ACTION ITEM: Reproduce the opening lines of the listing below exactly, stopping after the line that contains "Абдоминальная хирургия (122, 781)" and leaving out any pictures.

□ □ □ □ □

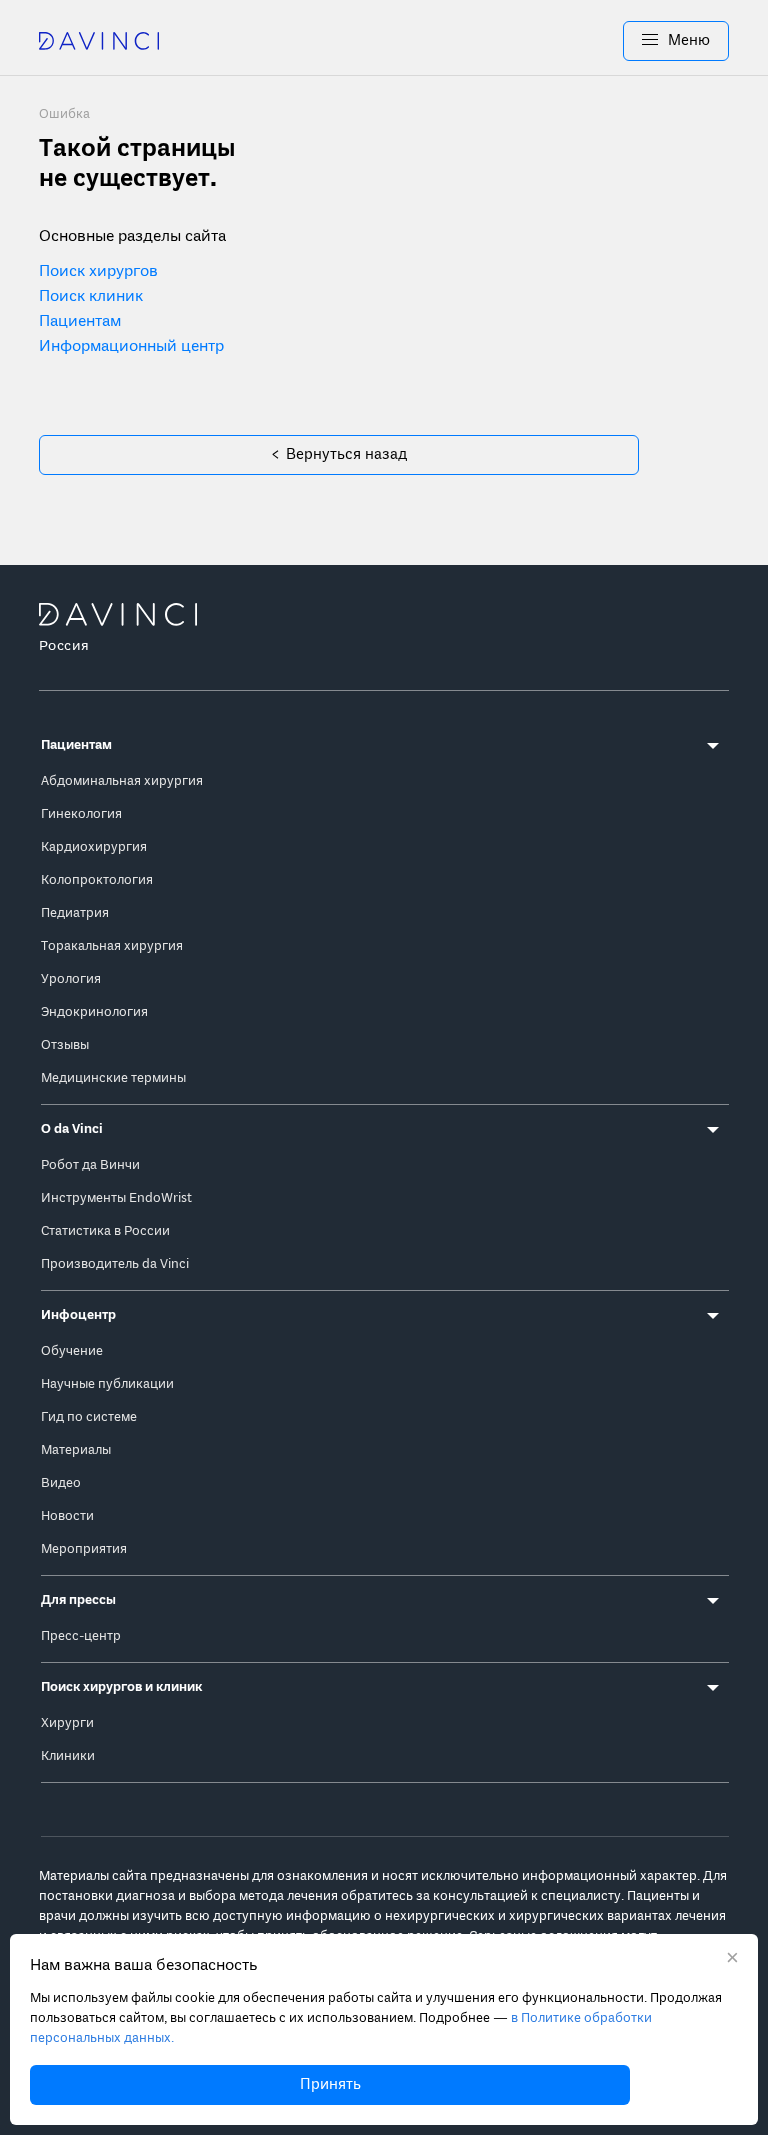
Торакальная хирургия (112, 946)
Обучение (72, 1351)
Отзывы (65, 1045)
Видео (61, 1483)
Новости (67, 1516)
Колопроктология (97, 880)
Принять (330, 2085)
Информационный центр (131, 347)
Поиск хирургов (98, 272)
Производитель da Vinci (115, 1264)
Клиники (68, 1756)
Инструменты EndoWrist (116, 1198)
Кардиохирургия (94, 847)
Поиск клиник (91, 297)
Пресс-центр (81, 1636)
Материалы (76, 1450)
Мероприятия (84, 1549)
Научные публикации (107, 1384)
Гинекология (81, 814)
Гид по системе (89, 1417)
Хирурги (67, 1723)
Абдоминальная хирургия (122, 781)
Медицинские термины (113, 1078)
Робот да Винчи (90, 1165)
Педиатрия (75, 913)
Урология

□ □ □ □ □

TASK OUTPUT:
Торакальная хирургия (112, 946)
Обучение (72, 1351)
Отзывы (65, 1045)
Видео (61, 1483)
Новости (67, 1516)
Колопроктология (97, 880)
Принять (330, 2085)
Информационный центр (131, 347)
Поиск хирургов (98, 272)
Производитель da Vinci (115, 1264)
Клиники (68, 1756)
Инструменты EndoWrist (116, 1198)
Кардиохирургия (94, 847)
Поиск клиник (91, 297)
Пресс-центр (81, 1636)
Материалы (76, 1450)
Мероприятия (84, 1549)
Научные публикации (107, 1384)
Гинекология (81, 814)
Гид по системе (89, 1417)
Хирурги (67, 1723)
Абдоминальная хирургия (122, 781)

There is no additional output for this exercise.